### Aim of the task
Print exactly the lines below between the line holding "Where should I click to: Click the help" and the line holding "Click the bi-slave", inclusive, and nothing more.

Stored data entries
[Start of section]
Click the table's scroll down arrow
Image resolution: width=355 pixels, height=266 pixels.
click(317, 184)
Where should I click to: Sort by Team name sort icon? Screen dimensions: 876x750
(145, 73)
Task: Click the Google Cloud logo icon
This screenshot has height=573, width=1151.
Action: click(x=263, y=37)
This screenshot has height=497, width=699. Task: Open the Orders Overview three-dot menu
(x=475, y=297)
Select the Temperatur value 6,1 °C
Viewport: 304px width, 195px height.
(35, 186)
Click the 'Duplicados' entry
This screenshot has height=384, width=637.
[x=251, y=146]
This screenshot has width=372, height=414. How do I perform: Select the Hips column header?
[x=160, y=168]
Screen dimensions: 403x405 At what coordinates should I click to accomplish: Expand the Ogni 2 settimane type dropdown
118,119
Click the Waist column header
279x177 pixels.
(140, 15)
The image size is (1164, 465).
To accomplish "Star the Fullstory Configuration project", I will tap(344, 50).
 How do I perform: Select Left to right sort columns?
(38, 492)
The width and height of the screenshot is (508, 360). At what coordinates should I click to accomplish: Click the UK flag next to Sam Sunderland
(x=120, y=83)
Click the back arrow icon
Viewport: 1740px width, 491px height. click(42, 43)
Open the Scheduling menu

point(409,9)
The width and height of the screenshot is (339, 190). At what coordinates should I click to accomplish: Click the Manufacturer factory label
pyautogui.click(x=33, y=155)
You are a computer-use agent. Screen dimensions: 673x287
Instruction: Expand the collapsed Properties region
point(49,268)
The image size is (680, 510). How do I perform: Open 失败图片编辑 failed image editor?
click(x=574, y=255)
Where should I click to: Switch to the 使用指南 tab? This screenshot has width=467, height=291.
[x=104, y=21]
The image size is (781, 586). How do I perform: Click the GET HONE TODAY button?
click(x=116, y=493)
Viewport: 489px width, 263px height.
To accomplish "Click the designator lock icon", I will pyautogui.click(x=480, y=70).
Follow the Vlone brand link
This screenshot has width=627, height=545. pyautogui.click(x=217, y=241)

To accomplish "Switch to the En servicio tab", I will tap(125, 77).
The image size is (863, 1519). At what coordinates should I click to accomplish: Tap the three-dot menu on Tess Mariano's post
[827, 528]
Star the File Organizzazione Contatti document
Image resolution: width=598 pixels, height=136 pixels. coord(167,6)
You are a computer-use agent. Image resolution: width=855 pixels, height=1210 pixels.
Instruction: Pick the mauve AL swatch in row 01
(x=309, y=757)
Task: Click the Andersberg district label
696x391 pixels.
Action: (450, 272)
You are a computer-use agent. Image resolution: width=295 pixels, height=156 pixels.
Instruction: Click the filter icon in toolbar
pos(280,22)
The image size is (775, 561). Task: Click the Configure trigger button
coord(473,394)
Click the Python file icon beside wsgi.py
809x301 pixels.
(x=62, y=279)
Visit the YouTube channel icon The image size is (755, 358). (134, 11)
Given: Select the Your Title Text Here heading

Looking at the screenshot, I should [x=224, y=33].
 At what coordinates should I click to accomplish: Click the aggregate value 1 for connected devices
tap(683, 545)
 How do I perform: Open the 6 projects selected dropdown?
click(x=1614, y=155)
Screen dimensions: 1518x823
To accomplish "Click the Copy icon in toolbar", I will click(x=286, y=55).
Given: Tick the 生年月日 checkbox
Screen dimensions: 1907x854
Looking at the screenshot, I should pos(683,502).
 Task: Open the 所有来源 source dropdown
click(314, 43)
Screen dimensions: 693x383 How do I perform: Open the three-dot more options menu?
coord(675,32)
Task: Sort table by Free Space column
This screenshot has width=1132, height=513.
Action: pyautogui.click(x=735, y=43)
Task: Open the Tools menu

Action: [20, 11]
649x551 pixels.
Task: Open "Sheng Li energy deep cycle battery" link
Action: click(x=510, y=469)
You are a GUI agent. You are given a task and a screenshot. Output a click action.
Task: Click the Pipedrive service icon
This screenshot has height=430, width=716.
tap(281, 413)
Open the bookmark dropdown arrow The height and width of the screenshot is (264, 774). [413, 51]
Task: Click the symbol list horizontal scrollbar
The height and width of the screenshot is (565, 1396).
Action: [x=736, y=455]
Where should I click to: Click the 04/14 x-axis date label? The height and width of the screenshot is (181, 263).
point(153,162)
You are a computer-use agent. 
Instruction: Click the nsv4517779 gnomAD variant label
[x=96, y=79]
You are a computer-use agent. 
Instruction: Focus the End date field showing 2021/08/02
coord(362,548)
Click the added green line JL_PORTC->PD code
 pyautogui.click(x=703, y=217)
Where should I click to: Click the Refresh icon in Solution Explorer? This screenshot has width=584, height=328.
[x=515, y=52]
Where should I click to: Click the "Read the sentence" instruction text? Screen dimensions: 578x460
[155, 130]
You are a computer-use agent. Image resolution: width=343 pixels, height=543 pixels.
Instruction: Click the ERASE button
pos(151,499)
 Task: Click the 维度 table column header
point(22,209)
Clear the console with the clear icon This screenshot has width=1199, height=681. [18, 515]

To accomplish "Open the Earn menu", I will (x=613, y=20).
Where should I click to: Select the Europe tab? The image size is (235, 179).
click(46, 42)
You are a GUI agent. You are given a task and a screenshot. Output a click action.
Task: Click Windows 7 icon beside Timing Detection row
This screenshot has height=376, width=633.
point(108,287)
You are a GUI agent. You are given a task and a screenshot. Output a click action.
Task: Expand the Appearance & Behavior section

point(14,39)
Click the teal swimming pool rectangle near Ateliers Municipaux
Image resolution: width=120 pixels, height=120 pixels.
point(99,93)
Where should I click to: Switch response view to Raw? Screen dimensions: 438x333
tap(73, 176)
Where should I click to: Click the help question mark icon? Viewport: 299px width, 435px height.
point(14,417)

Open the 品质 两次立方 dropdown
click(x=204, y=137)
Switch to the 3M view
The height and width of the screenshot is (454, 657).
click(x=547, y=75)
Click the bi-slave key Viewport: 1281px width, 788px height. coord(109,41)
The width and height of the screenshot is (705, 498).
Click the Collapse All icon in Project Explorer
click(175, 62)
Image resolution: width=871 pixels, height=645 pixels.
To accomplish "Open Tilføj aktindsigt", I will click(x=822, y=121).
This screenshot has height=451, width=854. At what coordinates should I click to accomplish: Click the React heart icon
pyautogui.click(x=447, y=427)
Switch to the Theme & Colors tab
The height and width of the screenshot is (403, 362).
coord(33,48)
[End of section]
### Answer box
Where should I click to: Click the help question mark icon? Viewport: 299px width, 435px height.
point(14,417)

Open the 品质 两次立方 dropdown
click(x=204, y=137)
Switch to the 3M view
The height and width of the screenshot is (454, 657).
click(x=547, y=75)
Click the bi-slave key Viewport: 1281px width, 788px height. coord(109,41)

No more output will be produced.